Где-нибудь в Думбартон-Оксе.
Вдыхая дымок
Сигариллы чужой…
Конечно, мне ближе родной говорок
Незабвенной московской пивной,
И это пижонство.
Однако без всякого фобства
И рискуя быть застигнутым раздетым,
Скажу, что обожаю западные клозеты,
Утепленные, вычищенные искусно…
(Боже мой, какое кощунство!
Теперь придется доказывать
Тем, кто повыше,
И главное, тем, кто пониже,
Что я хотел бы жить и умереть в Париже,
Если б не было такой земли…)
Кружится голова!
И вот втыкаю в галстук булавку
бриллиантовую,
И как суперденди, выряженный
и начищенный,
До умопомрачения галантный
И до безобразия напыщенный,
Смочив щеки кельнской
И закурив голландскую,
Отхлебнув сельтерской
И оторвавшись от шведского,
Спускаюсь в бар английский
В поисках счастья и виски.
Ах, этот поиск счастья,
До хорошего он не доводит!
Синее – белое, белое – синее —
Необъяснимое
Смеется и бродит по пустынным гостиным.
То из камина тонко проплачет,
То зашепчет быстро из выси:
“Какая запальчивость! Сколько свежести
мысли!
Где вы учились? И в каких кругах,
извините, выросли?
Как все это вынесли?
О, недаром у вас редкие волосы!”
Подумать только: петь дифирамбы виски
И кельнской воде!
…Белое – синее, синее – белое,
Что-то обрыдло мне в этом отеле!
Я жутко устал от всего интерьера
И хочется вставить перо фокстерьеру,
И дело не в том, что уже надоело,
А в том, что уже до всего нет мне дела!
О, если бы я понимал, в чем тут дело…
Умчаться в Австралию к аборигенам?
Устроить восстание? Стать каннибалом?
Ворваться в дворцовую залу с наганом,
Разверзнуть красную пасть:
“Которые тут временные? Слазь!”
Иль полотенце в отеле украсть?
А может, надраться с самим Диогеном?
Лохмотья надеть и не мыться годами,
И черви пусть ползают между ногами
Назло гигиене! И воют гиены!
Счастливым дыханием бочка согрета,
Навоз под ногами, и рядом холера.
Пытать Диогена, просить Диогена
Раскрыть эту тайну – загадку картины,
Где синее – белое, белое – синее.
Где выхода нет и где выход так ясен,
Что даже подумать об этом противно…
Сидим в нашей бочке, смердя от мальвазий,
И краски бросаем шутя на картину,
На белое море, на синюю тину.
Так сладок бросок, так смертельно опасен!

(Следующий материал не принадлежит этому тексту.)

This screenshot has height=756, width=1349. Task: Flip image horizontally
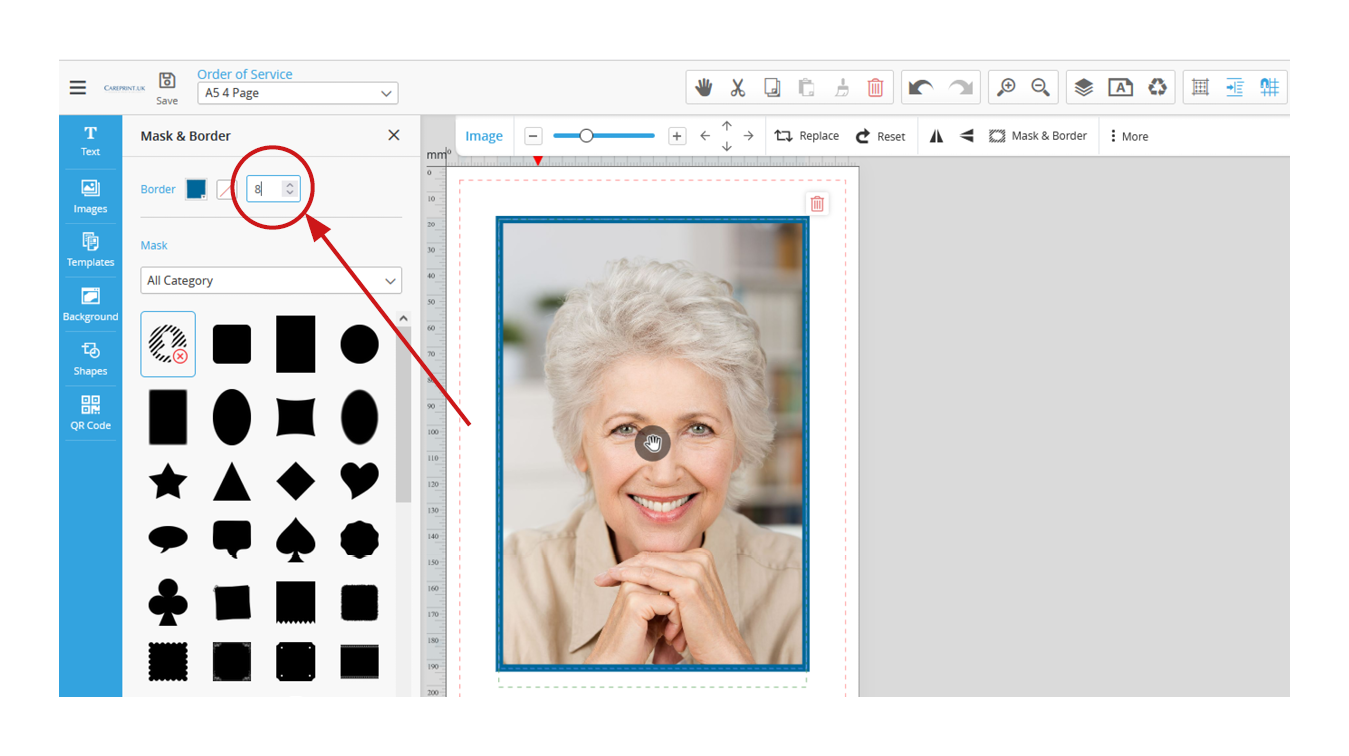pos(936,136)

Как страшно, что вдруг покачнется картина,
И словно от пули, окрасится красным…
Белые деревья, синяя пороша.
Дорога уходит все дальше и дальше,
И покажется чуть попозже
Гораздо лучше, чем раньше.
Но уже никогда не возвратиться
К исчезнувшим дюнам и морю,
Не остановиться у мола,
Не зачерпнуть пригоршню синего песка,
Пытаясь разглядеть свою песчинку
В куче взаимодействующих,
Злодействующих и прелюбодействующих
Песчаных величин.
Сколько нас развелось! Какая толчея!
И каждый орет, утверждая себя
В этой массе песка…
Страх охватывает меня от предчувствия холода,
От предвидения заснеженных плит,
Словно уже обглоданный,
Вымороженный и выпотрошенный,
Растасканный муравьями по крохам,
И захлебнулся, и ничего не может мой стих!

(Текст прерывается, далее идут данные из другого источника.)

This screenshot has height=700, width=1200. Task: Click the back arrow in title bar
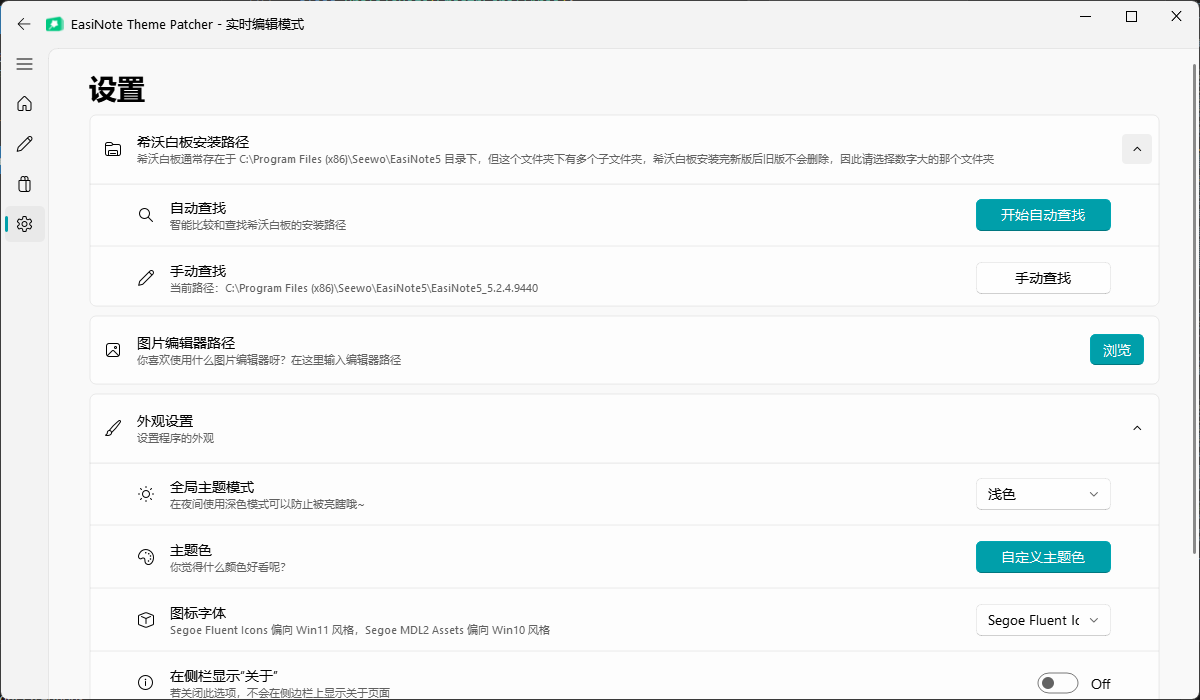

Синее – белое, белое – синее,
Невосполнимое, невозвратимое…
Вот и город встречает фанфарами,
Распахнутыми окнами и запахами пасты.
Автомобильные фары горят, как раненые тюльпаны,
Освещая будущее, которое всегда прекрасно.
Постепенно сердце становится на место.
Как это говорится?
Легко на сердце от песни.
Надо просмотреть прессу.
Не забыть позвонить и извиниться, что не…
Раздавить клопа на стене.
Лечь в десять. Распланировать весь месяц.
Уже тусклые серые линии
Окаймили людей и предметы.
Вот и ушло мое синее,
Вот и ушло мое белое,
Мое самое первое,
Мое самое заветное и самое запретное,
Детское и самое зрелое,
Невыносимое,
Синее – белое, белое – синее.
Но бормотал же, и это непреложный факт. Метался, и что?

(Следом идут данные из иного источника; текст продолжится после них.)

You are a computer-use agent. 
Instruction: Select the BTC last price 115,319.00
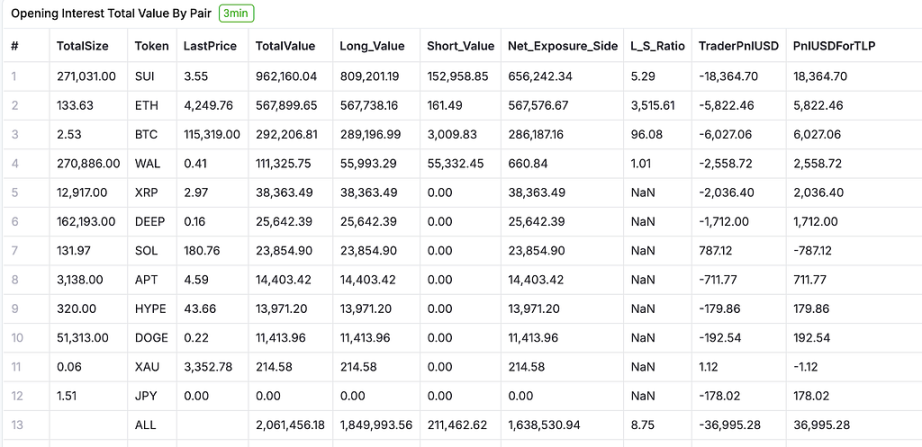[x=212, y=133]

Конечно, бессвязные звуки не самый худший вид тюремного времяпрепровождения (хотя можно долбить подкоп, подобно графу Монтекристо залезть в чужой покойницкий мешок, выплыть в море, найти все-таки свою Мерседес и отомстить за все мучения).
Но душа не дремала в долинах Дагестана, копалась в собственных дебрях в лучших традициях мекленбургской интеллигенции, мечтала о реинкарнациях и прочих мутациях. Оказалось, что в этом вполне ординарном черепке в избытке гнездятся самые невероятные мысли отнюдь не о профессиональных монастырских делах, а ближе к Моисеевым скрижалям, Неопалимой Купине и прочим сокровищам, открытым благодаря (как писал великий пролетарский писатель) книгам и еще раз книгам.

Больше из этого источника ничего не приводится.